## SYNTHESIS PROCEDURE FOR FOLDED FIR FILTER ARCHITECTURE WITH CHANGEABLE FOLDING FACTOR

Ivan Milentijević, Vladimir Ćirić, Teufik Tokić and Oliver Vojinović

Faculty of Electronic Engineering, University of Niš Beogradska 14, PO Box 73, 18000 Niš, Serbia and Montenegro {milentijevic,vciric,fika,oliver}@elfak.ni.ac.yu

**Abstract:** The synthesis of new folded semi-systolic FIR filter architecture with changeable folding factor is presented in this paper. The transformation of the original data flow graph for the bit-plane architecture that enables the successful application of the folding technique with changeable folding sets is proposed. The application of folding technique at bit level that allows the implementation of changeable folding factor onto the fixed size array is described. The involving of changeable folding sets in the synthesized folded architecture allows the reducing of folding factor according to the coefficient length increasing the throughput of the folded system. The finding of suitable area-time tradeoffs for the folded semi-systolic FIR filter architecture is provided by presented synthesis procedure.

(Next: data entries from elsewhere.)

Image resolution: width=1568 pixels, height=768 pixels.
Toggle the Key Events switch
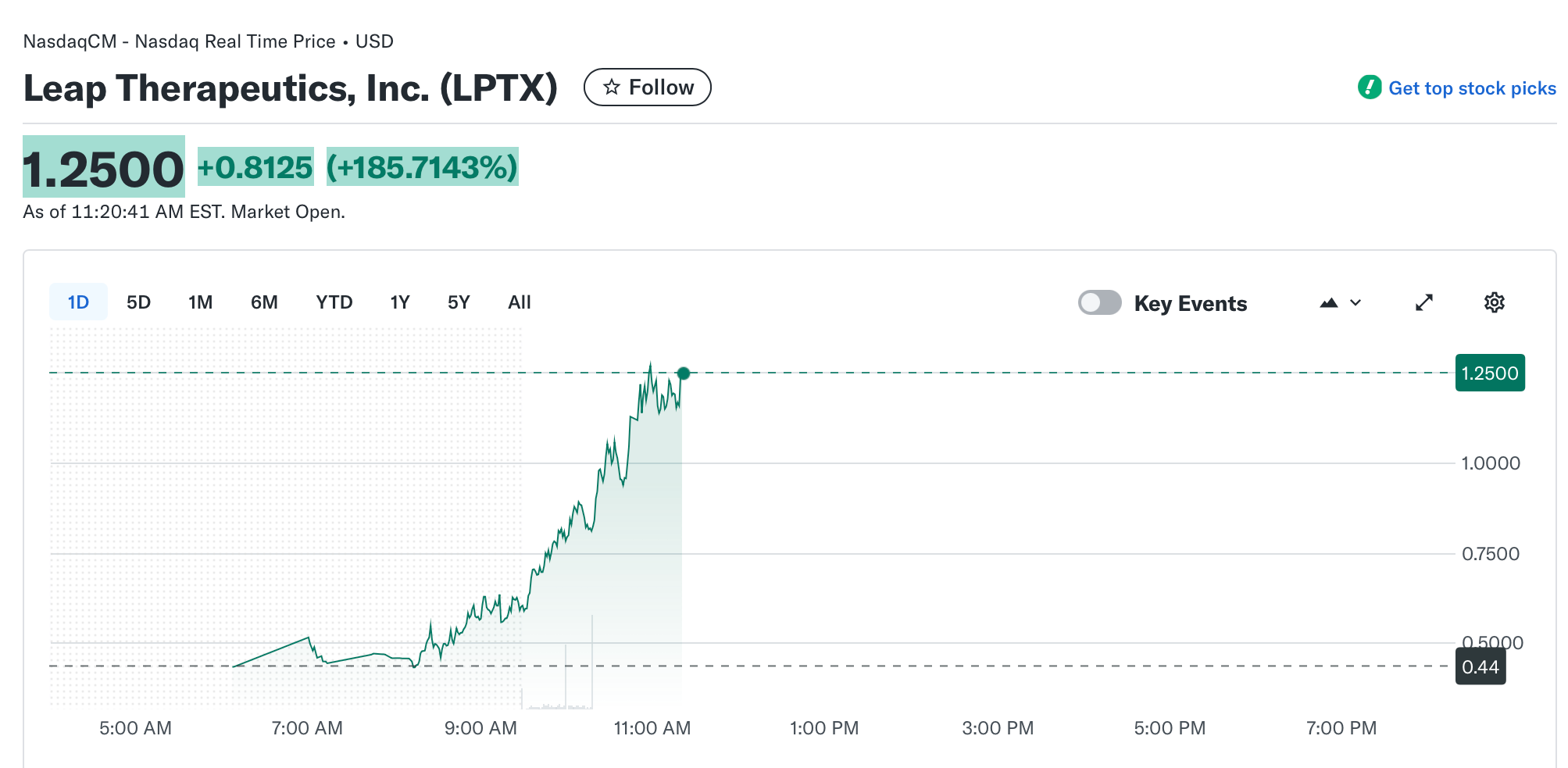1099,302

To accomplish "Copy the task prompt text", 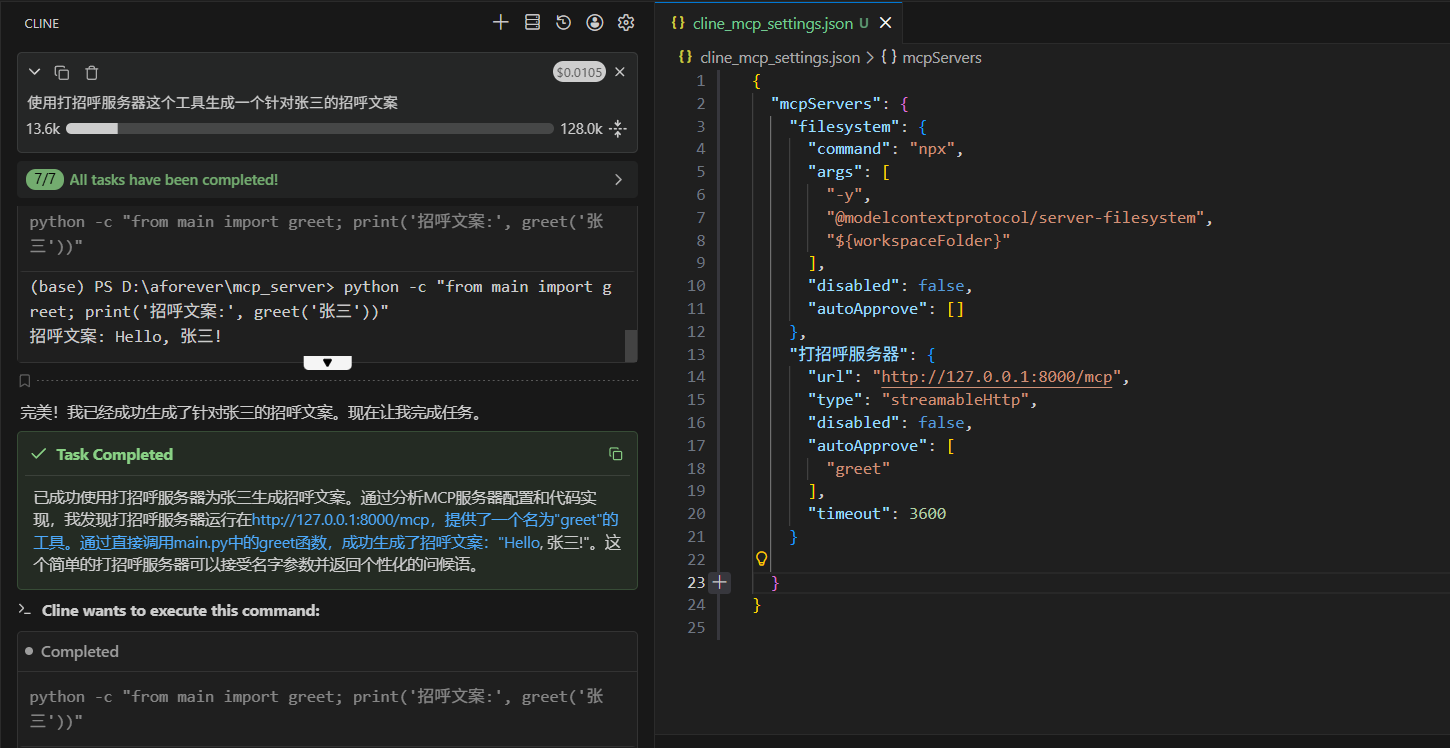I will pyautogui.click(x=62, y=72).
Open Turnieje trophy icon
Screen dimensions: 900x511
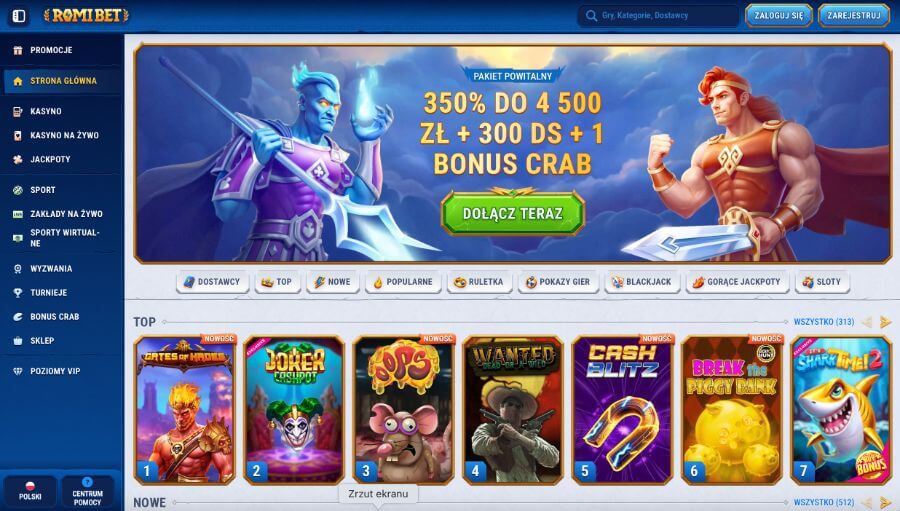coord(18,292)
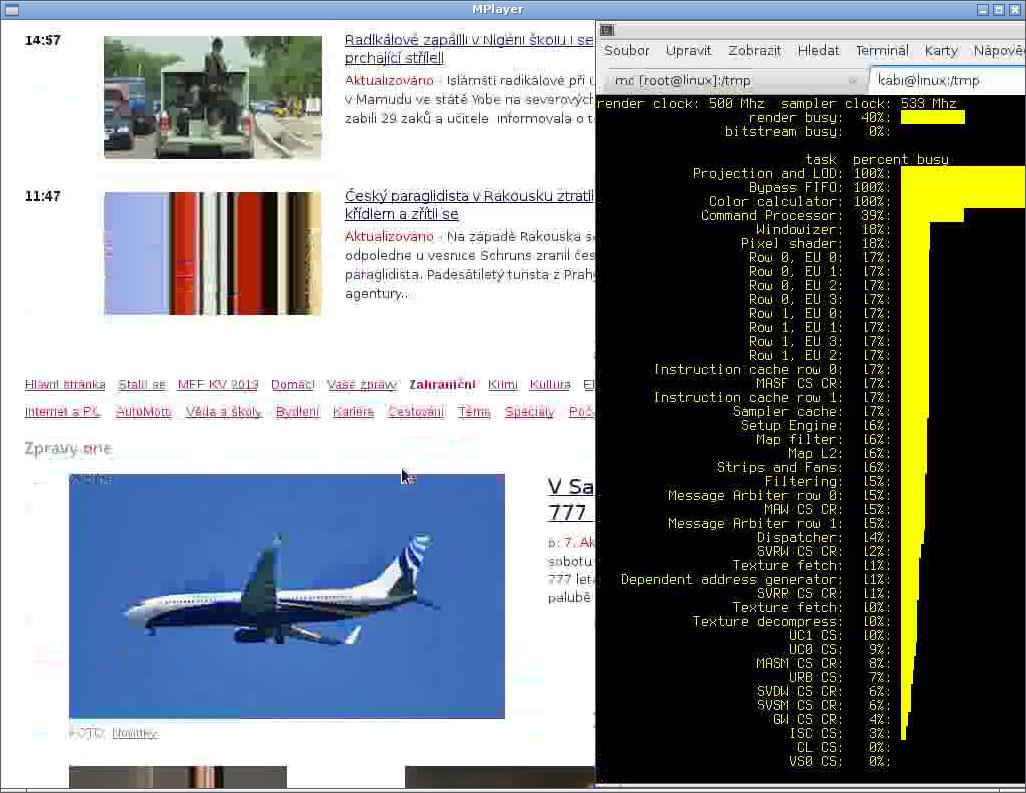Click the Věda a školy link

click(223, 412)
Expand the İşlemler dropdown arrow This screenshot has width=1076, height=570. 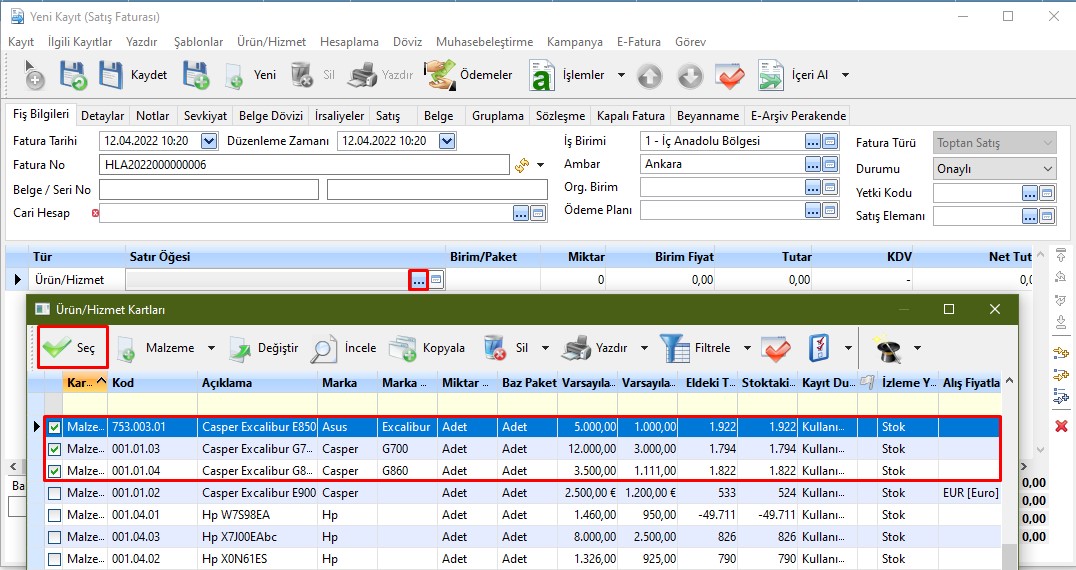click(x=621, y=75)
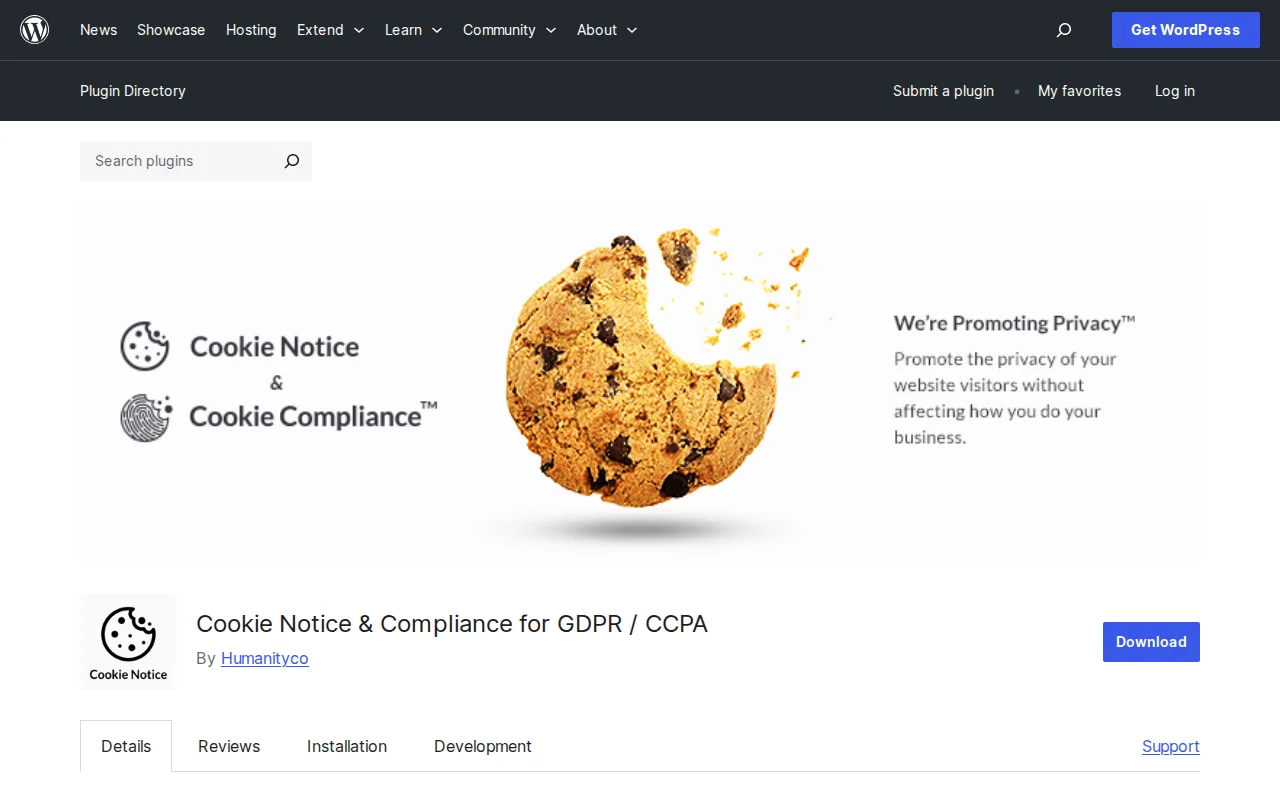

Keywords: systolic arrays, FIR filtering, folding technique, area-time tradeoffs.

# 1. Introduction

Considerable attention has been placed on the implementation of signal processing algorithms in VLSI, ranging from full custom VLSI to general-purpose digital signal processors. A variety of approaches to custom implementation of Finite Impulse Response (FIR) filters have been pursued. In order to attain high performance, parallel implementation strategies such as systolic methods have been applied [1-4]. Thus, due to their geometrical regularity, they are suitable for VLSI implementations, either as stand-alone modules or as a part of complex digital data path. However, the design of such a processor inevitably faces the limitation of VLSI area available. Excessive use of VLSI area for such a processor would be prohibited by both cost and performance. Under a restricted VLSI area the design of such a processor often introduces a conflict between its versatility and computation speed [5].

Advances in Field programmable Gate Array (FPGA) technology have enabled FPGAs to be used in a variety of applications. In particular, FPGAs prove particularly useful in data path designs, where the regular structure of the array can be utilized effectively. The programmability of FPGAs adds flexibility not available in custom approaches, while retaining relatively high system clock rates. Furthermore, the FPGA technology is ideal for rapid prototyping [6].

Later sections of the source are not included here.